Our study has some limitations. Firstly, we did not assess the temporal relation between the duration of stimulation and the cortical activation seen in BOLD sequence. In a standard Fitzgerald-Hallpike caloric test, there is a 10-s delay between the start of stimulation and the response, i.e., nystagmus. However, the most intense reaction is after 60–90 s. In fMRI, since BOLD signal is relatively weak, several repeated acquisitions are necessary to gain an image. Therefore, we had to weigh between the total scanning time acceptable for subjects and the strength of the BOLD signal. Since it was a preliminary study, we used cold and hot stimuli to both ears. In further experiments, we will be able to limit the range of stimuli in favor of deeper analysis of temporal aspects of the test.
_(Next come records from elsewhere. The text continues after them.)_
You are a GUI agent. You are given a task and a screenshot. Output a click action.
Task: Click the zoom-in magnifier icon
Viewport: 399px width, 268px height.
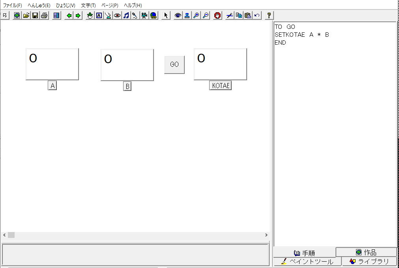pyautogui.click(x=196, y=15)
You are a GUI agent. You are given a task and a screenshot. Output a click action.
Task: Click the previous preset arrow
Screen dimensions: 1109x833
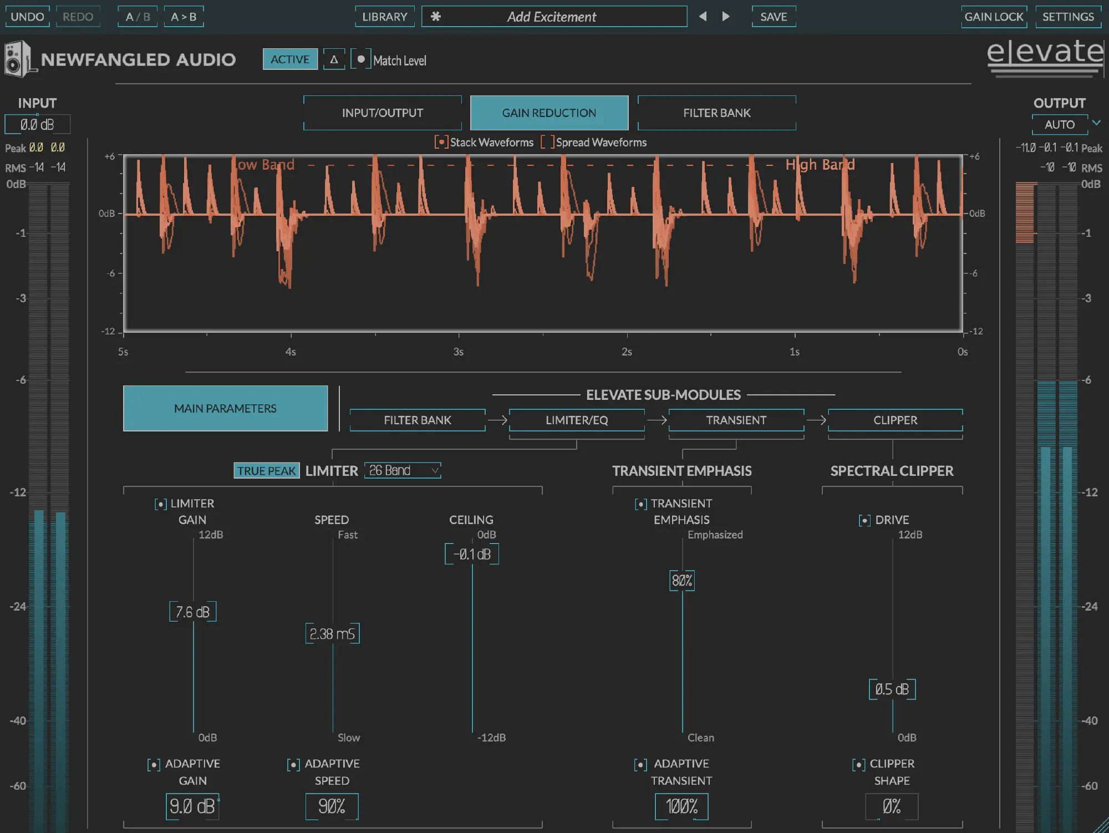tap(703, 17)
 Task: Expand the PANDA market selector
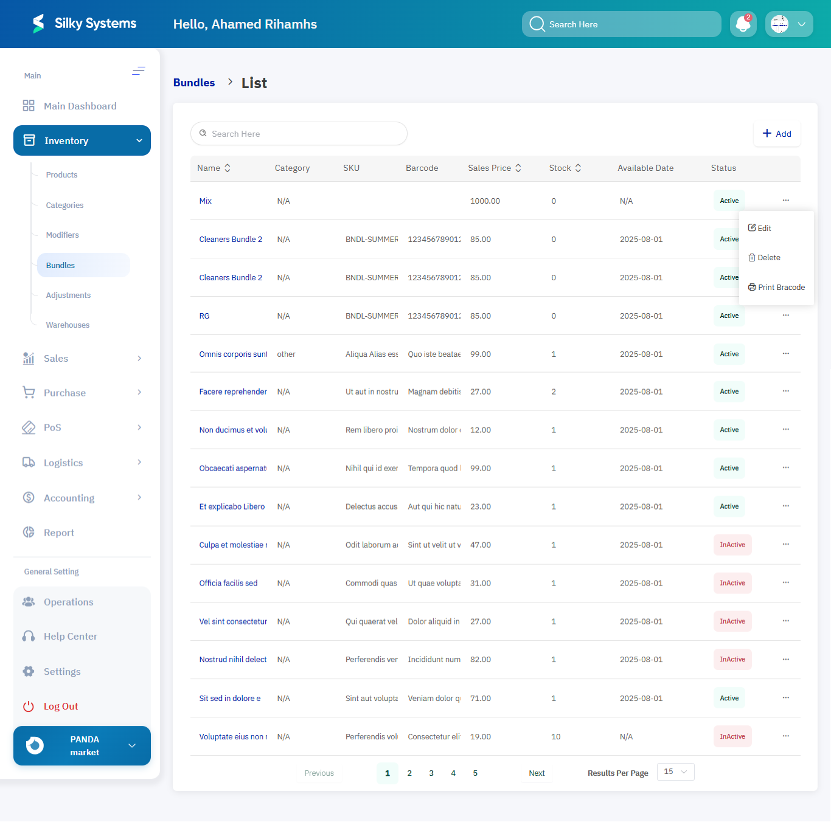point(132,746)

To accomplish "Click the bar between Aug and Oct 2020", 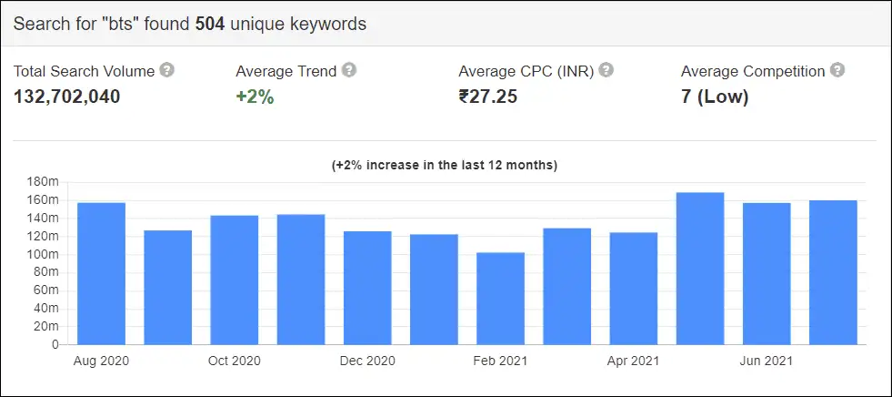I will click(168, 288).
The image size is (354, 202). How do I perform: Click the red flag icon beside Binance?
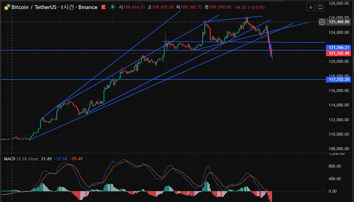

Secondly, due to the delay in vestibular activation described above, stimulation in our fMRI paradigm might be too frequent and might result in overlapping cortical activations. Thirdly, our study group may be considered inhomogeneous. We included right-handed subjects with a laryngological diagnosis of right-sided peripheral vestibular hypofunction with no structural abnormalities of the inner ear. Such diagnosis is called a functional vestibular hypofunction, which means that the particular reason of vertigo is not known and may include various reasons. This group of patients, however, is worth deeper diagnostics as the disease is not fully understood. Moreover, cortical activations seem not to depend on the particular reason of peripheral vestibular injury. Finally, our study was a group analysis of cortical activations in response to cortical activation; therefore, results were averaged within the study group and do not bring any diagnosis for a particular patient. Instead, we were looking for differences between the right and the left ear stimulation and between cold and hot stimuli in this cohort. Therefore, our results present a rather basic scientific study in contrast to a complete clinical test.
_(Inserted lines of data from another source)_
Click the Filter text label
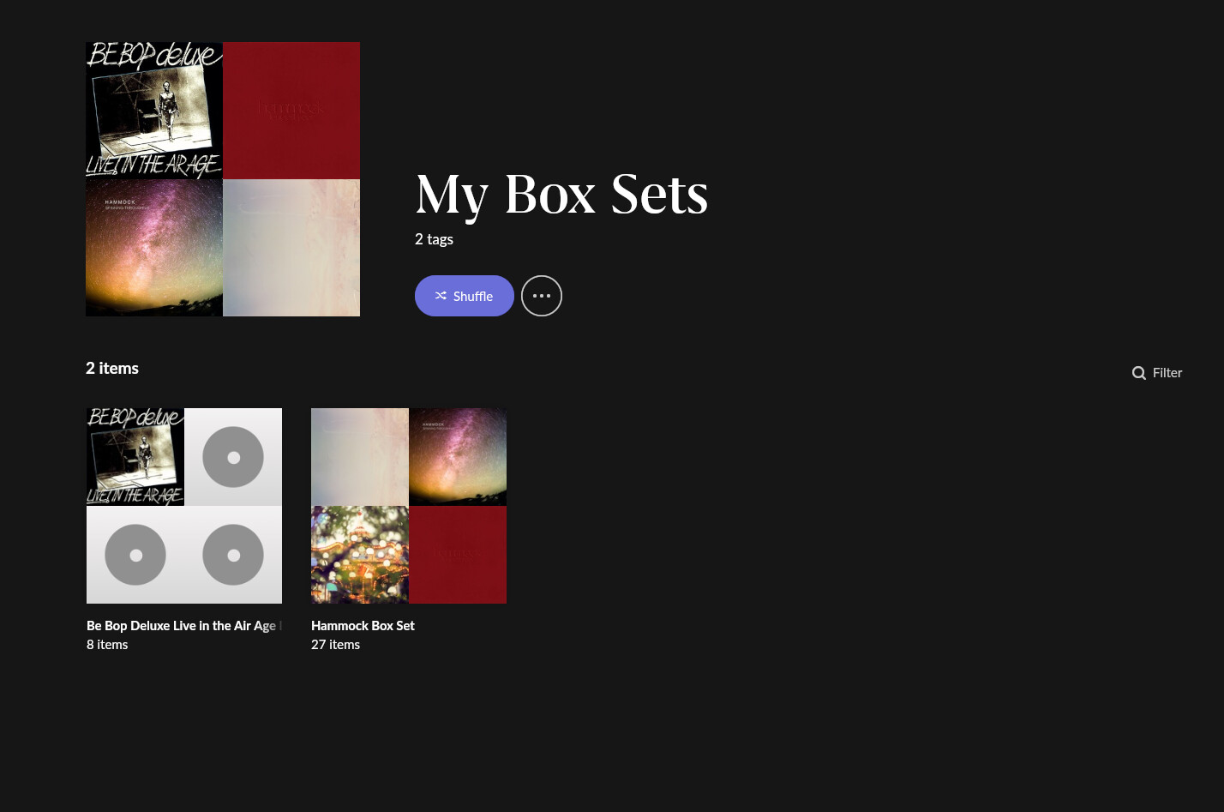Image resolution: width=1224 pixels, height=812 pixels. 1167,372
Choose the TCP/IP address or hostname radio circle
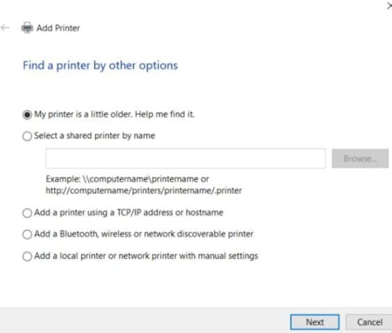Viewport: 392px width, 333px height. click(x=27, y=213)
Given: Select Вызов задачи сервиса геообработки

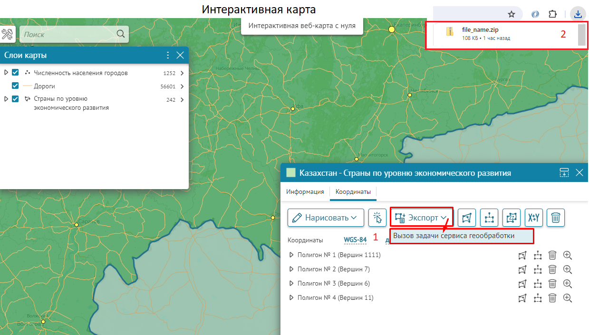Looking at the screenshot, I should point(461,236).
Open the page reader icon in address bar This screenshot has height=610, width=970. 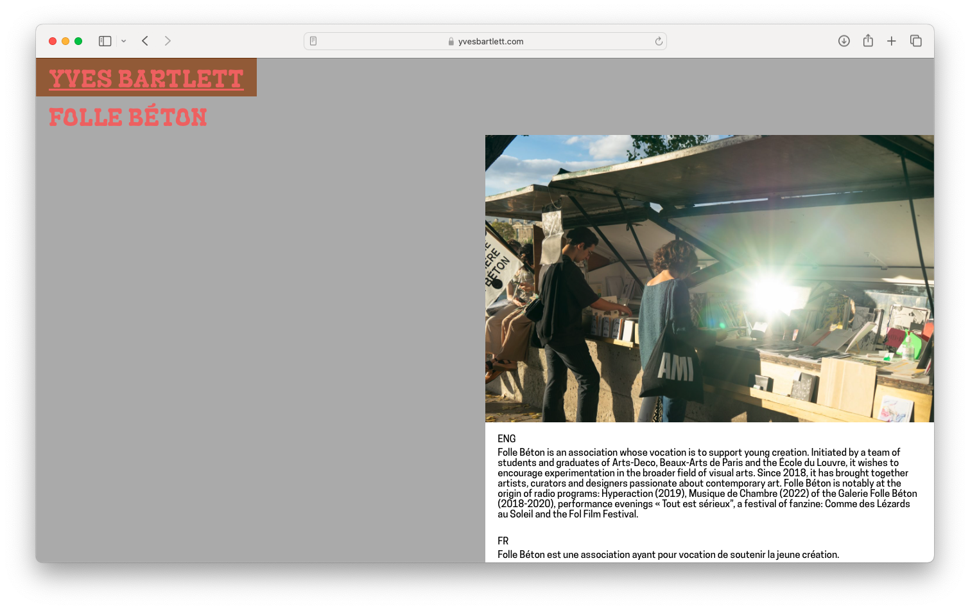313,41
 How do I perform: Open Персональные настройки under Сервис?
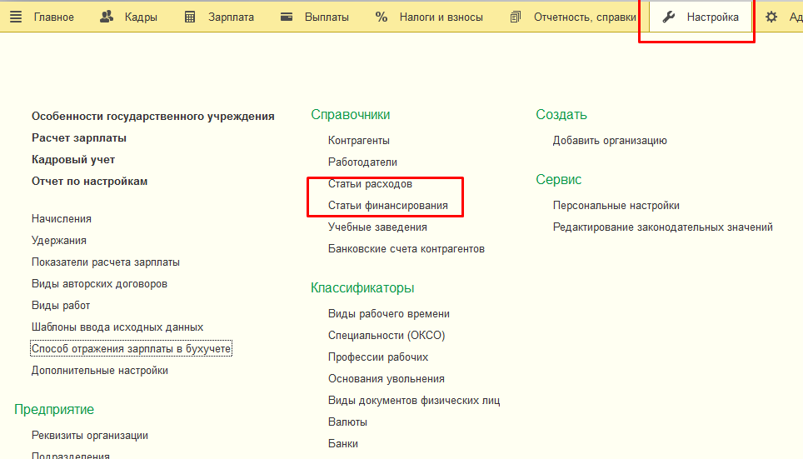[x=616, y=206]
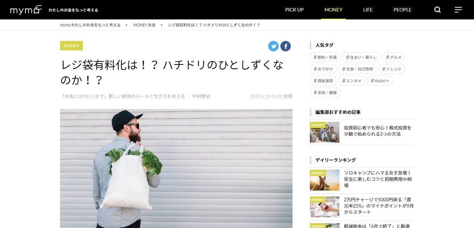The height and width of the screenshot is (228, 474).
Task: Open the hamburger menu icon
Action: pos(458,10)
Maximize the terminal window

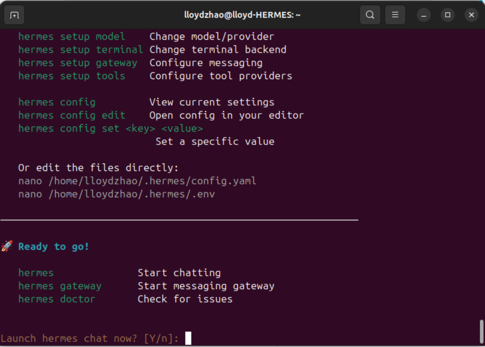(448, 15)
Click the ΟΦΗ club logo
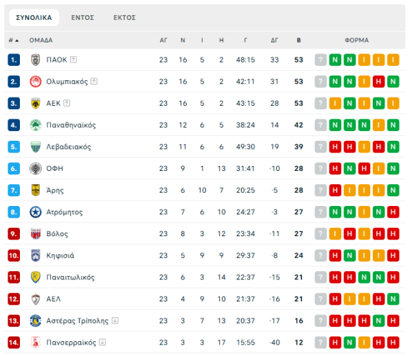Screen dimensions: 412x357 (36, 169)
In conclusion, the combination of the complete caloric test and fMRI is an innovative approach to diagnosis of vertigo and creates new scientific possibilities. Apart from physiological responses to caloric stimulation, which are still not fully understood, fMRI may become a tool to objectively determine the prognosis regarding recovery and could be an indicator of a successful vestibular rehabilitation. Studies on a larger group would allow development of patterns or cortical maps differentiating various balance disorders and to investigate cortical plasticity after injury. Considering technology, further efforts will be focused on automation and computerization of the system to reduce interscan variability to approximate the device to clinical practice.